The skewness.default function from package fBasics is completed in order to implement Bickel's measure of skewness, based on the mode of the distribution considered.

Usage

skewness(x, 
         …)

# S3 method for default skewness(x, na.rm = FALSE, method = c("moment", "fisher", "bickel"), M = shorth(x), …)

Arguments

x

numeric. Vector of observations.

na.rm

logical. Should missing values be removed?

method

character. Specifies the method of computation. These are either "moment", "fisher" or "bickel". The "moment" method is based on the definition of skewness for distributions; this form should be used when resampling (bootstrap or jackknife). The "fisher" method corresponds to the usual "unbiased" definition of sample variance, although in the case of skewness exact unbiasedness is not possible.

M

numeric. (An estimate of) the mode of the observations x. Default value is shorth(x).

arguments to be passed.

Value

skewness returns a numeric value. An attribute which reports the method used is added.

References

  • Bickel D.R. (2002). Robust estimators of the mode and skewness of continuous data. Computational Statistics and Data Analysis, 39:153-163.

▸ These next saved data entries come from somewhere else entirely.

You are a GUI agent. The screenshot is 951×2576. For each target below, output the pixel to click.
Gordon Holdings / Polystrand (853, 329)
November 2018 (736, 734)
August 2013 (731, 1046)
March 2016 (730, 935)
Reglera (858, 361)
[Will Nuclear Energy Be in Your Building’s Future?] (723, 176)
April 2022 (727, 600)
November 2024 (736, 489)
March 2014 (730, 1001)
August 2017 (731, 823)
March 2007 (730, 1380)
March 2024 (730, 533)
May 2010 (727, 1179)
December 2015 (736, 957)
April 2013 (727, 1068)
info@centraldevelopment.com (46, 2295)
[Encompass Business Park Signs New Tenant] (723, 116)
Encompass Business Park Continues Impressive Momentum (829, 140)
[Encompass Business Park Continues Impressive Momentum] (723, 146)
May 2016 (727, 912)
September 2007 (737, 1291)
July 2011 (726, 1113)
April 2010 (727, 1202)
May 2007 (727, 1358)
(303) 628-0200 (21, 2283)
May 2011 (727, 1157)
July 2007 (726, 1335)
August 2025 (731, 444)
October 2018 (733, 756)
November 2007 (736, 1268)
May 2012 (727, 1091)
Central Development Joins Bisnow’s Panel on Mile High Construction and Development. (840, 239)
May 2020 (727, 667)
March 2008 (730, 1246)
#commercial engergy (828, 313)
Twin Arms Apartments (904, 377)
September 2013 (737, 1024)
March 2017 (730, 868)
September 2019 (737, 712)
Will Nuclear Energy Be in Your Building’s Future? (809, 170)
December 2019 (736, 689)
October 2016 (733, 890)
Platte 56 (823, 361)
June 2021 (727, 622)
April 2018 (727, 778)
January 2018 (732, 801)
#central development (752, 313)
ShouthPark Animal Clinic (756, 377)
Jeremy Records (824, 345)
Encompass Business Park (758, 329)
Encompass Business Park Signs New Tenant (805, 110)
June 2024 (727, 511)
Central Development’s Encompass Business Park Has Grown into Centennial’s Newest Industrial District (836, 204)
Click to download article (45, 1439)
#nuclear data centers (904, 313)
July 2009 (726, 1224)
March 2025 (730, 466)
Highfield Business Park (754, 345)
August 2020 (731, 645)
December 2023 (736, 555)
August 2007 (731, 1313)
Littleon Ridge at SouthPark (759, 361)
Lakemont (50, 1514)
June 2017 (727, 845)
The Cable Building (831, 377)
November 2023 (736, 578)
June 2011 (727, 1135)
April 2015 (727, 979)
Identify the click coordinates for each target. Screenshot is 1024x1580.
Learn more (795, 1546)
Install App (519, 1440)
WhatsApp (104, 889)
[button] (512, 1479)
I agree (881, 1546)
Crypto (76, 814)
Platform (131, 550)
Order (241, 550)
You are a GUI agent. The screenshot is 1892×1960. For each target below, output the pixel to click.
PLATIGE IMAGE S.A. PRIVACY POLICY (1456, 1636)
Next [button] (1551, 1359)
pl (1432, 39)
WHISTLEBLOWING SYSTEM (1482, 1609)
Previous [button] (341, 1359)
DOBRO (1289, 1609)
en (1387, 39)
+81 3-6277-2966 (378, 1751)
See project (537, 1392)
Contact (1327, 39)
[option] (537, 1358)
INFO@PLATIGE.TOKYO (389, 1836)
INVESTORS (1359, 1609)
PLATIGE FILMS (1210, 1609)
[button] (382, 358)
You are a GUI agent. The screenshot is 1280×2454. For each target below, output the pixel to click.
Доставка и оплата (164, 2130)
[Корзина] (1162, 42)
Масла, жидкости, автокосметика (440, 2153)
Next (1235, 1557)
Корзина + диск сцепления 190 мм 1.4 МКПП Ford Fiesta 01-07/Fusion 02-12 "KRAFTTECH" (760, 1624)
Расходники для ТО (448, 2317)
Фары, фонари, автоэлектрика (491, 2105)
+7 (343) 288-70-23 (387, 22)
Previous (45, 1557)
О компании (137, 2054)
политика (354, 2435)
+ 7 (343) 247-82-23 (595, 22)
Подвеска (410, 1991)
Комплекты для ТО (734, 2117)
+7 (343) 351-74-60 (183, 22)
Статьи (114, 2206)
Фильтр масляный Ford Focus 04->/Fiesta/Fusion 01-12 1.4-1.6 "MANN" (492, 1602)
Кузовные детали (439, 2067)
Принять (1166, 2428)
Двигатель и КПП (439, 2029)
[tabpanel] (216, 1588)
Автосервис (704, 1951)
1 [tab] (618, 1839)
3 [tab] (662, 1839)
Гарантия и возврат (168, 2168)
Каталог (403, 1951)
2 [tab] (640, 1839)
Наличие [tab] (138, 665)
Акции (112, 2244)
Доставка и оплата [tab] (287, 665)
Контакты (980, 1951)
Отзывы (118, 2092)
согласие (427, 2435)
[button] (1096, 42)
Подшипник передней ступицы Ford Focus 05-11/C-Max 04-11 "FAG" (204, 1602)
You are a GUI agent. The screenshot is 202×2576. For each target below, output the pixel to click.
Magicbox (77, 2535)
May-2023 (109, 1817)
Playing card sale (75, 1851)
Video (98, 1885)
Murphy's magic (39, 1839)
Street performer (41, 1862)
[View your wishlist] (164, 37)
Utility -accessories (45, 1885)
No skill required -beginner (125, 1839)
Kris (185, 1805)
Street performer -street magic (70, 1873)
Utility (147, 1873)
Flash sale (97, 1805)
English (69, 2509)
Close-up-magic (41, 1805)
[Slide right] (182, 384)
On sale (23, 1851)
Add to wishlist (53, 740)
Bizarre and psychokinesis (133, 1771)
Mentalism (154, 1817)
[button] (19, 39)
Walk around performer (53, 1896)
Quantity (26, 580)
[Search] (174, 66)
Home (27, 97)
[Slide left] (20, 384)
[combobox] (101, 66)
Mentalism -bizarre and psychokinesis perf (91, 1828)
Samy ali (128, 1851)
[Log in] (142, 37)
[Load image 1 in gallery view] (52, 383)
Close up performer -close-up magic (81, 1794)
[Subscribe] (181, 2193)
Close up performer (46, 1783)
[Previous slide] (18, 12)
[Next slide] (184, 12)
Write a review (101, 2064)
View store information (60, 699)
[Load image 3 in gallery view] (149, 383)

  • Bickel D.R. et Fruehwirth R. (2006). On a Fast, Robust Estimator of the Mode: Comparisons to Other Robust Estimators with Applications. Computational Statistics and Data Analysis, 50(12):3500-3530.

See Also

package fBasics; mlv for general mode estimation; shorth for the shorth estimate of the mode

Examples

Run this code
# NOT RUN {
## Skewness = 0
x <- rnorm(1000)
skewness(x, method = "bickel", M = shorth(x))

## Skewness > 0 (left skewed case)
x <- rbeta(1000, 2, 5)
skewness(x, method = "bickel", M = betaMode(2, 5))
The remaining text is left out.